Real operators do more: create Deployments, manage Secrets, run jobs, call external APIs. The shape stays the same.

Common Pitfalls

  • Treating reconcile as a one-shot script. Reconciles run many times. Make them idempotent - safe to call when nothing changed.
  • Putting derived data in spec. Spec is user intent; status is observed reality. Mixing them confuses both humans and the operator.
  • Tight requeue loops. Returning Requeue: true on every call wastes CPU and creates API server load. Use event watches instead.
  • No finalizers for cleanup. Without a finalizer, deletion of a CR may orphan child resources or external state. Add one when external side effects matter.
  • Skipping schema validation.

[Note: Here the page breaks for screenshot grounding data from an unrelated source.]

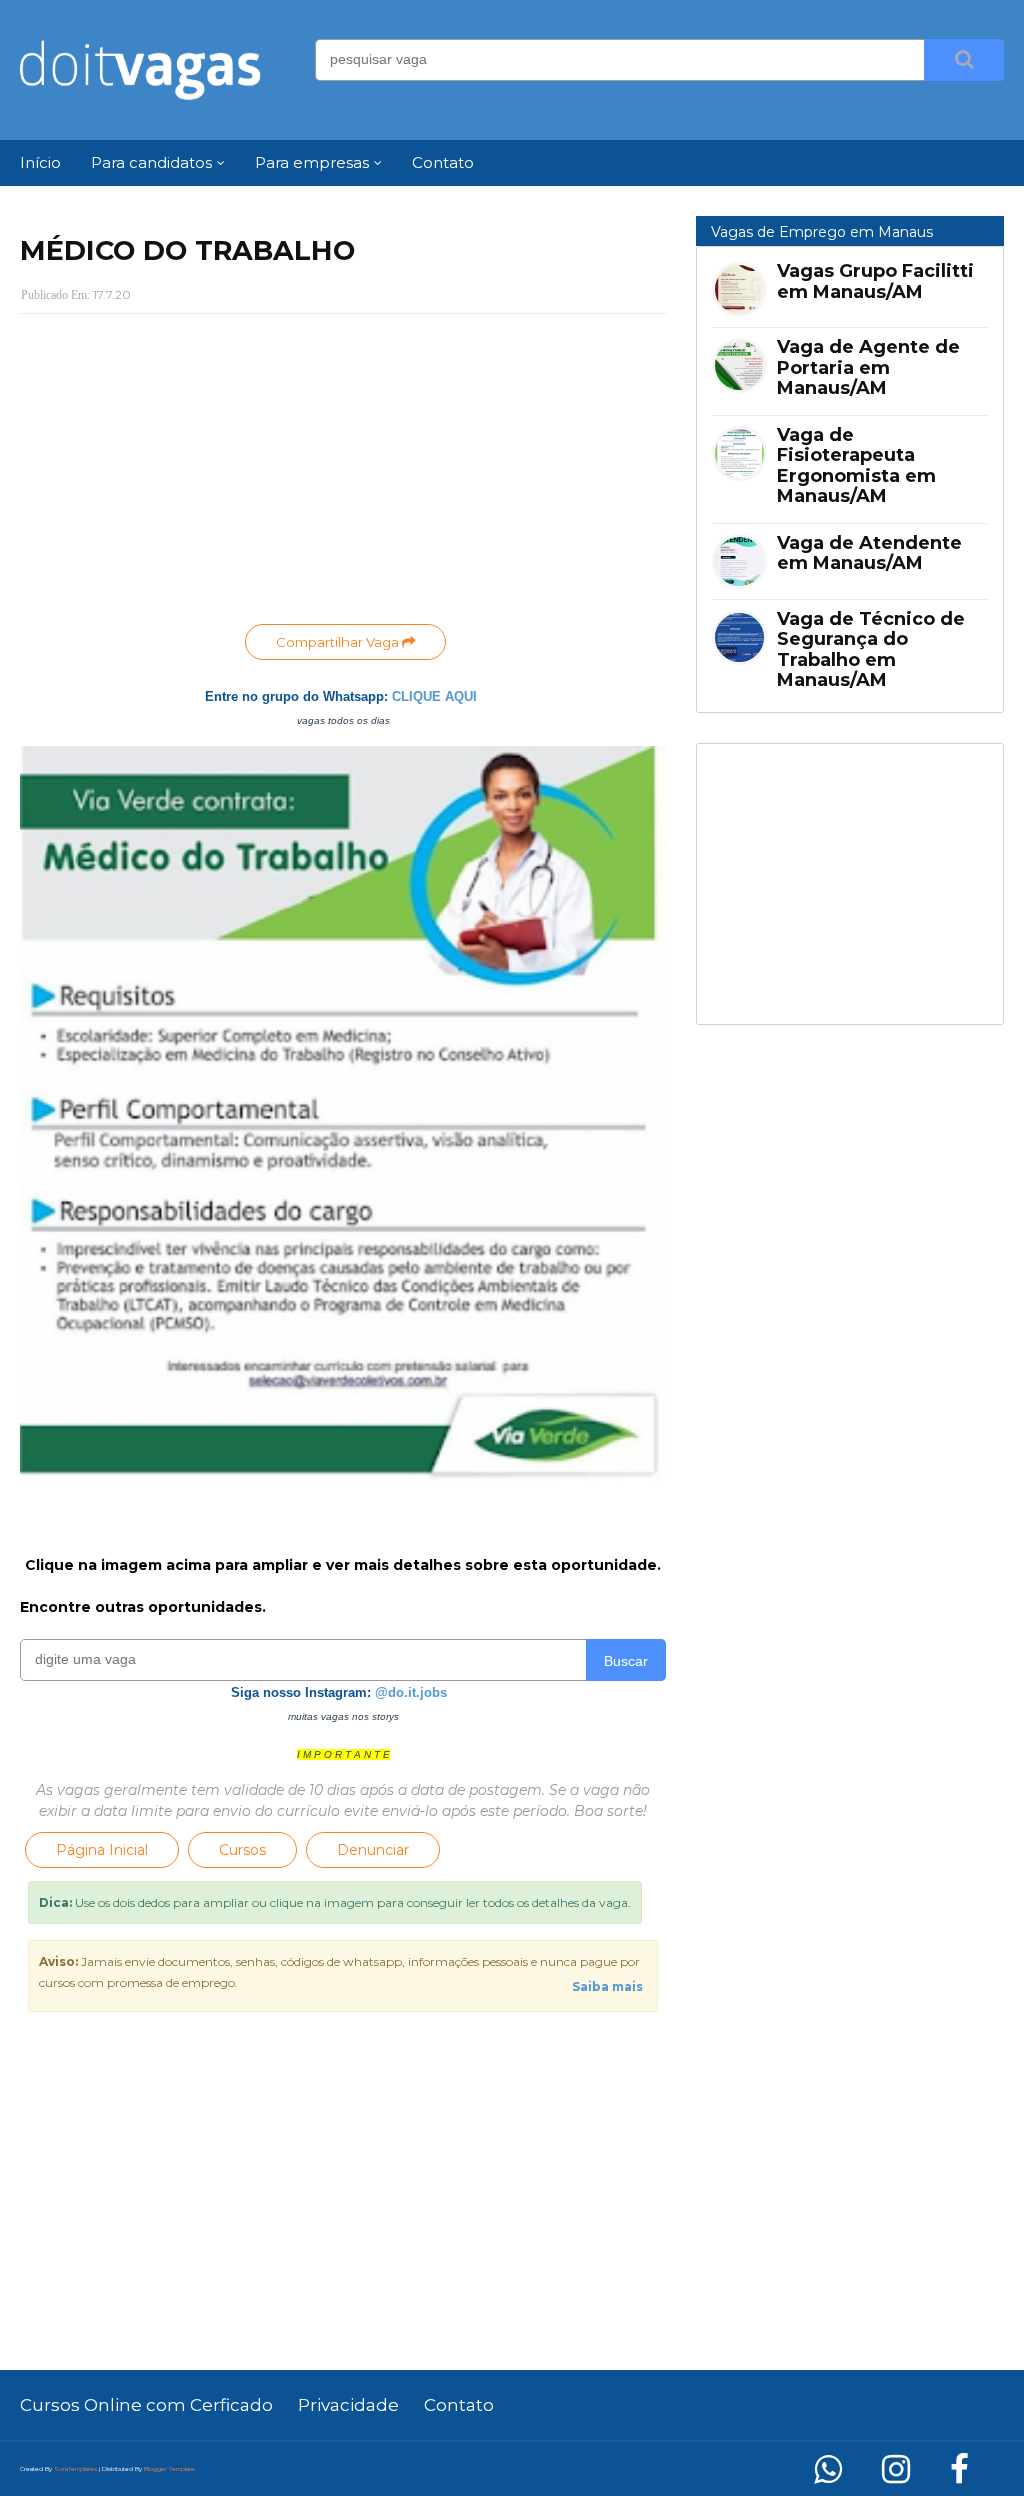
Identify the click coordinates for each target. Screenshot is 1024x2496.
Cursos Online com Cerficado (146, 2405)
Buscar (626, 1661)
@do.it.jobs (411, 1692)
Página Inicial (102, 1850)
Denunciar (373, 1850)
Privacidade (348, 2405)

A bad CRD without openAPIV3Schema accepts garbage. Define types and required fields.

Production Tips

  • Prefer adopting a community operator over writing your own. Cert-manager, Strimzi (Kafka), CloudNativePG, External Secrets, ArgoCD - all production grade.
  • Use kubebuilder for new operators. It scaffolds the manager, RBAC, and CRDs and stays current with controller-runtime.
  • Bound blast radius with namespaced operators where possible. Cluster-scoped operators are powerful but a bug can break everything.
  • Emit Events and structured logs from reconcile. kubectl describe showing why a CR is stuck is the difference between a 5-minute and a 5-hour debug.
  • Version CRDs with conversion webhooks when you change the schema. Never silently break old YAML.

Wrap-up

CRDs plus controllers turn Kubernetes into a platform you can extend. Define a resource that captures user intent, write a reconcile loop that drives reality toward it, and let the API server, RBAC, and watch infrastructure do the heavy lifting. Most of the time, the right move is adopting an existing operator. Occasionally, you will write one - and now the pattern is no longer mysterious.